Output, word for word, every line of the listing from the one containing "Identify the location of donut-win-rate-row1: 10.4%." down to the one containing "This screenshot has height=888, width=733.", including both of those lines.

━━━━━ Excerpted records ━━━━━

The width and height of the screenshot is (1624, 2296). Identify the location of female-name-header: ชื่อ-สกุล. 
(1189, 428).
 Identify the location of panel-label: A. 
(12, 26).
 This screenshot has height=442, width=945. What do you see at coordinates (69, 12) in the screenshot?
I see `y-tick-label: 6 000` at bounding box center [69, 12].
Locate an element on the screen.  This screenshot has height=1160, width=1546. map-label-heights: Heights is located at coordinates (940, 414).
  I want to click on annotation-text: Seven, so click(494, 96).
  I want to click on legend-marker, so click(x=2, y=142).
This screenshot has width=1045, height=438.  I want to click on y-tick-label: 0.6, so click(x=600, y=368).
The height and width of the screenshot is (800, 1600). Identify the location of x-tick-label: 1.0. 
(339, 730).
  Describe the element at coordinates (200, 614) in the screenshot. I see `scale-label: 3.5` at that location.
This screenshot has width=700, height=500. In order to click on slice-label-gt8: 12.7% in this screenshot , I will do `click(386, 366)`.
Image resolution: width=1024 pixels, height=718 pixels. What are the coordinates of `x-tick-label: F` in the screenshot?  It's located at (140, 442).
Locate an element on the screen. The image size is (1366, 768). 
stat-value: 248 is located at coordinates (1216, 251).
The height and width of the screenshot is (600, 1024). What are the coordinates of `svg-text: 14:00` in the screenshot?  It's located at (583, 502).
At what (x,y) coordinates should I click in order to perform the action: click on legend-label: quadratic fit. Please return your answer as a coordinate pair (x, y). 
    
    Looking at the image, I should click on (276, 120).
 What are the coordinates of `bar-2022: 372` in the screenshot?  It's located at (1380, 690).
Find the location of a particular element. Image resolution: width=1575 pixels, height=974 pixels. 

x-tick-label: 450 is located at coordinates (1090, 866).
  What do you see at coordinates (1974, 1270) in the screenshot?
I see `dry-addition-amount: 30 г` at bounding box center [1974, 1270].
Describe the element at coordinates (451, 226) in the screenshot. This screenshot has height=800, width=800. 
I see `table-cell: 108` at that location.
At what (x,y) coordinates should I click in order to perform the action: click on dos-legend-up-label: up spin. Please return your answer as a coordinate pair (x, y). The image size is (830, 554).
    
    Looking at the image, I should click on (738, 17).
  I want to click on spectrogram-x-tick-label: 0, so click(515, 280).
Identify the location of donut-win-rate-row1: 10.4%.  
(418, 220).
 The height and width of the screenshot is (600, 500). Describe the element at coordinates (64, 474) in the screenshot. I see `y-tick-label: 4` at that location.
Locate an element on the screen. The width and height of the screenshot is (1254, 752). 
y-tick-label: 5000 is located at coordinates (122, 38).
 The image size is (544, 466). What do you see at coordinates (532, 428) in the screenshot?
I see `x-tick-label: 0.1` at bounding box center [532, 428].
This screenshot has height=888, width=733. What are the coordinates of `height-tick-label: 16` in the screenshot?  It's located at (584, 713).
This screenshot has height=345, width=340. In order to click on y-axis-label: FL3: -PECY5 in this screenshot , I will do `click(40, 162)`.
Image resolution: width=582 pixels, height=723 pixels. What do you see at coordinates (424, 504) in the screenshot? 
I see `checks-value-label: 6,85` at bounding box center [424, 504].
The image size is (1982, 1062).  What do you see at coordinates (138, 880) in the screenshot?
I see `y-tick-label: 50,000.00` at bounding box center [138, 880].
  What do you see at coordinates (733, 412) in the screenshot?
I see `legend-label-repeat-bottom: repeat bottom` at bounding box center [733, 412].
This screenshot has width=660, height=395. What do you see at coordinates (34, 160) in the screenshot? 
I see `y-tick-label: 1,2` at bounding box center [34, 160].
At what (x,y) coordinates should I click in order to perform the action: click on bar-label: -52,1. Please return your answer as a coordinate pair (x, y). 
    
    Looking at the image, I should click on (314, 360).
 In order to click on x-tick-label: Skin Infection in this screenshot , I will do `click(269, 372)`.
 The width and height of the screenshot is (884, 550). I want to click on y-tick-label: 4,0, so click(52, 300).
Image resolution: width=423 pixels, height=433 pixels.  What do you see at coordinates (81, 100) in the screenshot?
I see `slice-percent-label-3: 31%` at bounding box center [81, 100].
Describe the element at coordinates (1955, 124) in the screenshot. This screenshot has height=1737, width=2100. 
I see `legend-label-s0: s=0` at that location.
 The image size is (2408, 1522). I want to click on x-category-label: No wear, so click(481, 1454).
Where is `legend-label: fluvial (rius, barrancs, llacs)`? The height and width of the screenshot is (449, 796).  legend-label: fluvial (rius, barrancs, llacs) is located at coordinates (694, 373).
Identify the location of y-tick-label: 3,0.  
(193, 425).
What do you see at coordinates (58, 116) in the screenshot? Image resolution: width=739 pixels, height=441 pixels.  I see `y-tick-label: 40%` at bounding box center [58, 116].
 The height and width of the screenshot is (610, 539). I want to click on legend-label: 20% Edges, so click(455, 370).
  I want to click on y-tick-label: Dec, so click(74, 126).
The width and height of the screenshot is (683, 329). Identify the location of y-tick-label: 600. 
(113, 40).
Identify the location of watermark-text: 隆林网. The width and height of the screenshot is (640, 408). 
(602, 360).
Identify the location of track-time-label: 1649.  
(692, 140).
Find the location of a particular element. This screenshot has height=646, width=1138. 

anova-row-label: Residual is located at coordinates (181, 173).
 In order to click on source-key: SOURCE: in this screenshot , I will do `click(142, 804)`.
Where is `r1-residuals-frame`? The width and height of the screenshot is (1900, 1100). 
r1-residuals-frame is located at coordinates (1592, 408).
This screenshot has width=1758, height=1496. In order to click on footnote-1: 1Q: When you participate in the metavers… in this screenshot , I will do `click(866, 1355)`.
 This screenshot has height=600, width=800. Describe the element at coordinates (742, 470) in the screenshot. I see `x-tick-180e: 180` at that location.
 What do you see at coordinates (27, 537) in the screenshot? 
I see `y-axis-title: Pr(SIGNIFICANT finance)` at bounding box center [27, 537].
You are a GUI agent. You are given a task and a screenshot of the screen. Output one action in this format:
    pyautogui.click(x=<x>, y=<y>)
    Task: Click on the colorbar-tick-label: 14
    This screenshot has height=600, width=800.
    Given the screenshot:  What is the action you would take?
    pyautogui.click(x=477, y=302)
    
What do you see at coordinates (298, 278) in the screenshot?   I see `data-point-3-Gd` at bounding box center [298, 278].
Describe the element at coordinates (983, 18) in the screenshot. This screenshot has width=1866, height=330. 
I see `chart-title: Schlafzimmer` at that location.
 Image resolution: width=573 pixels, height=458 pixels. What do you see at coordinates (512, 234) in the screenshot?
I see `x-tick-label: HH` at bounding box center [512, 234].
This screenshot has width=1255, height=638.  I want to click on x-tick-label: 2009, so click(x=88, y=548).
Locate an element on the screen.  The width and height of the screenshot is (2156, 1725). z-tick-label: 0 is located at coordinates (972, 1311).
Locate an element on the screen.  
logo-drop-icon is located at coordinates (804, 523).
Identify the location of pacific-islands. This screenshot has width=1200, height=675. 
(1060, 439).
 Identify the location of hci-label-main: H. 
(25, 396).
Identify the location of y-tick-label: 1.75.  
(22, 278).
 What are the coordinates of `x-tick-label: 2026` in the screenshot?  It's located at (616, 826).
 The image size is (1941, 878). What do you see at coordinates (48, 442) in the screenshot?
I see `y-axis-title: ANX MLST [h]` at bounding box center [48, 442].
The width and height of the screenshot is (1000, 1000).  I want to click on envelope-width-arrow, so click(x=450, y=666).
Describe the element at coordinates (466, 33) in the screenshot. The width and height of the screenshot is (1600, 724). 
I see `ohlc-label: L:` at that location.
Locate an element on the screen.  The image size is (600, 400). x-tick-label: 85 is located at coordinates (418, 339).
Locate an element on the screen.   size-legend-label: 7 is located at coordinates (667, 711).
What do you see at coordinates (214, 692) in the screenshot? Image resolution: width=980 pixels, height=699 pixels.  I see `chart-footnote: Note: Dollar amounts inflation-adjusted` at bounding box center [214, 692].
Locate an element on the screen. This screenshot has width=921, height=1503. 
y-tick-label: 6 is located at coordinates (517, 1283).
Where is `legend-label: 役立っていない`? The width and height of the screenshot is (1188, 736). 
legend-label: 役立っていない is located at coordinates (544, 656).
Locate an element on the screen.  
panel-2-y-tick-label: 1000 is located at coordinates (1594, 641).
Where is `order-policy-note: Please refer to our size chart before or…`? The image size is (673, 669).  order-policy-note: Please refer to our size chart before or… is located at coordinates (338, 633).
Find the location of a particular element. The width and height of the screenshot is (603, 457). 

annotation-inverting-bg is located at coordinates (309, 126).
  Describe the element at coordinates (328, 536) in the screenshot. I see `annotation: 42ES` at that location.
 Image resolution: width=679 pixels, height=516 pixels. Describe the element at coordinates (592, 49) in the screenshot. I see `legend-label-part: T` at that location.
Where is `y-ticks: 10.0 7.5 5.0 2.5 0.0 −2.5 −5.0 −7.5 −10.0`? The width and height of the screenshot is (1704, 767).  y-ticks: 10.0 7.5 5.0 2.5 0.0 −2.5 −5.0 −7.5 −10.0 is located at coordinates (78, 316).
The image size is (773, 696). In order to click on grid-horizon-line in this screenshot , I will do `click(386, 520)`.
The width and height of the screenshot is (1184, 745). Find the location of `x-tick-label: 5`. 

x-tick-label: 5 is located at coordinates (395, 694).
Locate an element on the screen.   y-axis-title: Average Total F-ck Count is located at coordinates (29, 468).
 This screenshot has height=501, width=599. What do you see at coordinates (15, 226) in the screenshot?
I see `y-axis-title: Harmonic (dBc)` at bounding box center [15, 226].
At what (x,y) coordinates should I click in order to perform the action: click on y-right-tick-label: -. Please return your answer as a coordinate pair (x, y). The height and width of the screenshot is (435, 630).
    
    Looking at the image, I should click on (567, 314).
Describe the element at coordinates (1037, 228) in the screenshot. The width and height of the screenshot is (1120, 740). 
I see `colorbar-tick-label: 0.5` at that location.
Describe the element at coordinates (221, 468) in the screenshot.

━━━━━

## Task answer
Identify the location of donut-win-rate-row1: 10.4%.  
(418, 220).
 The height and width of the screenshot is (600, 500). Describe the element at coordinates (64, 474) in the screenshot. I see `y-tick-label: 4` at that location.
Locate an element on the screen. The width and height of the screenshot is (1254, 752). 
y-tick-label: 5000 is located at coordinates (122, 38).
 The image size is (544, 466). What do you see at coordinates (532, 428) in the screenshot?
I see `x-tick-label: 0.1` at bounding box center [532, 428].
This screenshot has height=888, width=733. What are the coordinates of `height-tick-label: 16` in the screenshot?  It's located at (584, 713).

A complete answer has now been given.